Police Confirm North Korea Stole $50M Ether from Upbit Crypto Exchange

South Korean authorities have identified North Korean hacker groups Lazarus and Andariel as the culprits behind the 2019 hack of Upbit, a South Korea-based cryptocurrency exchange. The breach resulted in the theft of 342,000 Ether, valued at approximately $50 million at the time.

According to Yonhap News, on November 21, the National Office of Investigation officially confirmed North Korean hackers’ involvement, marking the first acknowledgment of their role in a crypto-related cybercrime by a South Korean investigative body.

North Korea Stole $50M Ether

Upbit first disclosed the theft on November 27, 2019, explaining that the stolen Ether had been taken from its hot wallet. At the time, Ether was priced at roughly $147 per coin. Given the significant increase in Ether’s value since then, the stolen amount would now be worth over $1 billion.

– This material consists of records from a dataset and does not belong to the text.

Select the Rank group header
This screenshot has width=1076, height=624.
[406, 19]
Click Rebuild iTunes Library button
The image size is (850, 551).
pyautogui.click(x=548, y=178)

Investigators believe that roughly 57% of the stolen Ether has been sold through exchanges reportedly controlled by North Korean entities, while the remaining funds were dispersed and laundered via 51 international exchanges. 

Authorities tracked cryptocurrency transactions, examined IP addresses and linguistic patterns, and data provided by the U.S. Federal Bureau of Investigation to verify North Korea’s involvement. Details of the hackers’ methods remain undisclosed to deter imitation attacks.

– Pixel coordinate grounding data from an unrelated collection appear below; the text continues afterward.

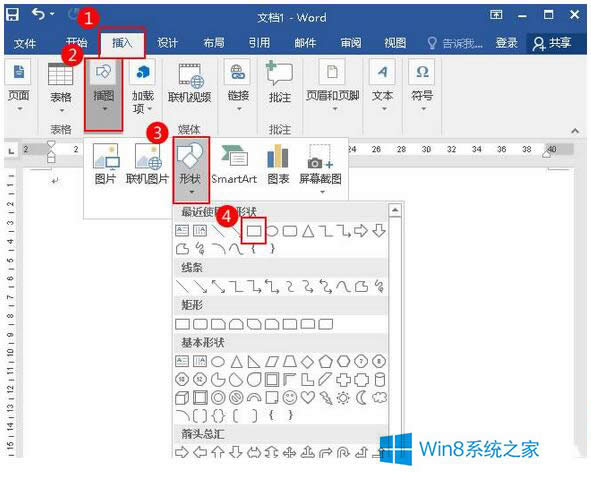Expand the 页眉和页脚 header and footer menu
Screen dimensions: 591x483
tap(332, 86)
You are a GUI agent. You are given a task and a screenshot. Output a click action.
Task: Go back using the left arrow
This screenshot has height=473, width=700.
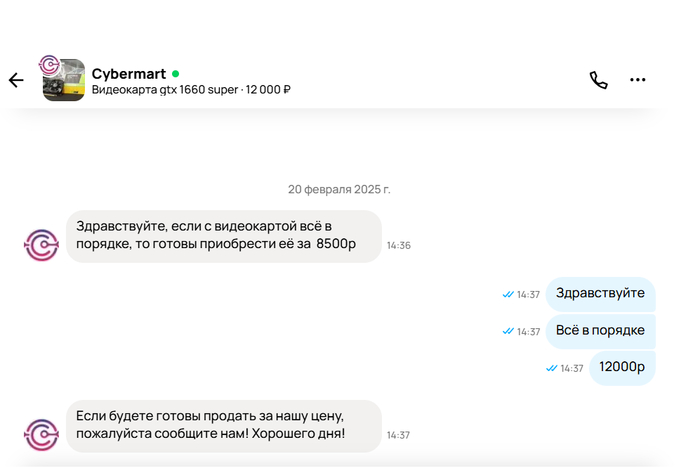click(16, 81)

Upbit Faces Regulatory Scrutiny

The South Korean police announcement coincides with increased scrutiny of Upbit’s compliance practices. On November 14, South Korea’s Financial Intelligence Unit (FIU) identified approximately 600,000 potential Know Your Customer (KYC) violations during the exchange’s business license renewal review. 

Upbit allegedly accepted identification cards with obscured details, complicating user verification processes. Each violation could result in fines of up to $71,500 and pose challenges to the renewal of the exchange’s operating license.

While addressing these regulatory challenges, Upbit has also been managing operational updates, such as the recent temporary suspension of deposits and withdrawals for NEAR Protocol. The suspension was implemented to ensure a seamless network upgrade for the blockchain, which supports scalable Web3 applications. 

According to the exchange, services will resume once the network is confirmed stable, with an announcement to follow.